WHAT TO DO:
The records follow. Copy each one exactly.

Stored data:
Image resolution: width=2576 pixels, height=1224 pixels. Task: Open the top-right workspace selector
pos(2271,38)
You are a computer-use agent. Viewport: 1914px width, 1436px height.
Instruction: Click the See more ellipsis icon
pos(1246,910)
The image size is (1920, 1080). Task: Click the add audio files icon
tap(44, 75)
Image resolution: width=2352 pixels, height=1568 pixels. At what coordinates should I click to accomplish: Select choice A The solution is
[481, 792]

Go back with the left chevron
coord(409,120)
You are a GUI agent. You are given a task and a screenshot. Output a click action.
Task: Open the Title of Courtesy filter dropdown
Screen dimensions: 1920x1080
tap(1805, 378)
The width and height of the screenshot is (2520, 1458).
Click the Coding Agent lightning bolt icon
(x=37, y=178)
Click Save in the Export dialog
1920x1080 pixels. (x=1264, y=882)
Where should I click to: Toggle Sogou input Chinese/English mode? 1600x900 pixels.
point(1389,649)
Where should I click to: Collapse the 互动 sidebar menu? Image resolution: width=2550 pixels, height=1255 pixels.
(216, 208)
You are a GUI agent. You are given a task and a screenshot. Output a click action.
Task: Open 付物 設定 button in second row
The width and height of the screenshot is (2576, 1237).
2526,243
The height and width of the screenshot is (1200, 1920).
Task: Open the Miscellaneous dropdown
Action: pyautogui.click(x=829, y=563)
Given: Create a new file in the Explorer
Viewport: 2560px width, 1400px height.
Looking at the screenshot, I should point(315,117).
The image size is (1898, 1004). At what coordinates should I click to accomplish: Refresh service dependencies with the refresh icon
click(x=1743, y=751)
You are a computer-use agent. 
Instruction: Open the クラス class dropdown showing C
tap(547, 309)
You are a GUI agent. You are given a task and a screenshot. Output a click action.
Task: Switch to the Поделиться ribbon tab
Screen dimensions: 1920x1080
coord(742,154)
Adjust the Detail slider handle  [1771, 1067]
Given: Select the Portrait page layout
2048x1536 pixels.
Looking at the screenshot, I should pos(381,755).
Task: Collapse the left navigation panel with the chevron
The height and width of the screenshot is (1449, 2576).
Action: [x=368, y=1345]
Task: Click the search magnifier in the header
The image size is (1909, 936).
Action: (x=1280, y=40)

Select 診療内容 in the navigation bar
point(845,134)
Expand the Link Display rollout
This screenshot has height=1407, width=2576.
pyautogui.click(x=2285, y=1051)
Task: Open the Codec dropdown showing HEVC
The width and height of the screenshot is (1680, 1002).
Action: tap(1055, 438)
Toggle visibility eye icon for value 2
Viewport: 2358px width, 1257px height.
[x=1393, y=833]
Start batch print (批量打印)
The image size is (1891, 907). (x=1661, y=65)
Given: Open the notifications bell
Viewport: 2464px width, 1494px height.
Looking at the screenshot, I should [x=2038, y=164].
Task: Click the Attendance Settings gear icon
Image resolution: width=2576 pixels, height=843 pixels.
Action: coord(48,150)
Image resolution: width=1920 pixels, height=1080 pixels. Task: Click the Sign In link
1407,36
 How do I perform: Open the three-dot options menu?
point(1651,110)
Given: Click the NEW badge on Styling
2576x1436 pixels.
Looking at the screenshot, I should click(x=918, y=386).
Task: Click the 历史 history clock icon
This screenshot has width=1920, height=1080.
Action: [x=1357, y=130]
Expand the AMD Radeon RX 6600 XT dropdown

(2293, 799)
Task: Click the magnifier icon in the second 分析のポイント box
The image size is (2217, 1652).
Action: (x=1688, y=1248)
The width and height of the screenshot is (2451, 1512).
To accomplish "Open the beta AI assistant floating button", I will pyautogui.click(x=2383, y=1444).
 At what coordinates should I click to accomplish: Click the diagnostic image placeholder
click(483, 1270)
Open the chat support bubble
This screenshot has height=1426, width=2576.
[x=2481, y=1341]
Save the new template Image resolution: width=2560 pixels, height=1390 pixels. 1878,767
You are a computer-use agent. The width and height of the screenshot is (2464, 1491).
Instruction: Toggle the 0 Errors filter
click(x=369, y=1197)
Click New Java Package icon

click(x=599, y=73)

TASK SOLUTION:
Image resolution: width=2576 pixels, height=1224 pixels. Task: Open the top-right workspace selector
pos(2271,38)
You are a computer-use agent. Viewport: 1914px width, 1436px height.
Instruction: Click the See more ellipsis icon
pos(1246,910)
The image size is (1920, 1080). Task: Click the add audio files icon
tap(44, 75)
Image resolution: width=2352 pixels, height=1568 pixels. At what coordinates should I click to accomplish: Select choice A The solution is
[481, 792]

Go back with the left chevron
coord(409,120)
You are a GUI agent. You are given a task and a screenshot. Output a click action.
Task: Open the Title of Courtesy filter dropdown
Screen dimensions: 1920x1080
tap(1805, 378)
The width and height of the screenshot is (2520, 1458).
Click the Coding Agent lightning bolt icon
(x=37, y=178)
Click Save in the Export dialog
1920x1080 pixels. (x=1264, y=882)
Where should I click to: Toggle Sogou input Chinese/English mode? 1600x900 pixels.
point(1389,649)
Where should I click to: Collapse the 互动 sidebar menu? Image resolution: width=2550 pixels, height=1255 pixels.
(216, 208)
You are a GUI agent. You are given a task and a screenshot. Output a click action.
Task: Open 付物 設定 button in second row
The width and height of the screenshot is (2576, 1237).
2526,243
The height and width of the screenshot is (1200, 1920).
Task: Open the Miscellaneous dropdown
Action: pyautogui.click(x=829, y=563)
Given: Create a new file in the Explorer
Viewport: 2560px width, 1400px height.
Looking at the screenshot, I should point(315,117).
The image size is (1898, 1004). At what coordinates should I click to accomplish: Refresh service dependencies with the refresh icon
click(x=1743, y=751)
You are a computer-use agent. 
Instruction: Open the クラス class dropdown showing C
tap(547, 309)
You are a GUI agent. You are given a task and a screenshot. Output a click action.
Task: Switch to the Поделиться ribbon tab
Screen dimensions: 1920x1080
coord(742,154)
Adjust the Detail slider handle  [1771, 1067]
Given: Select the Portrait page layout
2048x1536 pixels.
Looking at the screenshot, I should pos(381,755).
Task: Collapse the left navigation panel with the chevron
The height and width of the screenshot is (1449, 2576).
Action: [x=368, y=1345]
Task: Click the search magnifier in the header
The image size is (1909, 936).
Action: (x=1280, y=40)

Select 診療内容 in the navigation bar
point(845,134)
Expand the Link Display rollout
This screenshot has height=1407, width=2576.
pyautogui.click(x=2285, y=1051)
Task: Open the Codec dropdown showing HEVC
The width and height of the screenshot is (1680, 1002).
Action: tap(1055, 438)
Toggle visibility eye icon for value 2
Viewport: 2358px width, 1257px height.
[x=1393, y=833]
Start batch print (批量打印)
The image size is (1891, 907). (x=1661, y=65)
Given: Open the notifications bell
Viewport: 2464px width, 1494px height.
Looking at the screenshot, I should [x=2038, y=164].
Task: Click the Attendance Settings gear icon
Image resolution: width=2576 pixels, height=843 pixels.
Action: coord(48,150)
Image resolution: width=1920 pixels, height=1080 pixels. Task: Click the Sign In link
1407,36
 How do I perform: Open the three-dot options menu?
point(1651,110)
Given: Click the NEW badge on Styling
2576x1436 pixels.
Looking at the screenshot, I should click(x=918, y=386).
Task: Click the 历史 history clock icon
This screenshot has width=1920, height=1080.
Action: [x=1357, y=130]
Expand the AMD Radeon RX 6600 XT dropdown

(2293, 799)
Task: Click the magnifier icon in the second 分析のポイント box
The image size is (2217, 1652).
Action: (x=1688, y=1248)
The width and height of the screenshot is (2451, 1512).
To accomplish "Open the beta AI assistant floating button", I will pyautogui.click(x=2383, y=1444).
 At what coordinates should I click to accomplish: Click the diagnostic image placeholder
click(483, 1270)
Open the chat support bubble
This screenshot has height=1426, width=2576.
[x=2481, y=1341]
Save the new template Image resolution: width=2560 pixels, height=1390 pixels. 1878,767
You are a computer-use agent. The width and height of the screenshot is (2464, 1491).
Instruction: Toggle the 0 Errors filter
click(x=369, y=1197)
Click New Java Package icon

click(x=599, y=73)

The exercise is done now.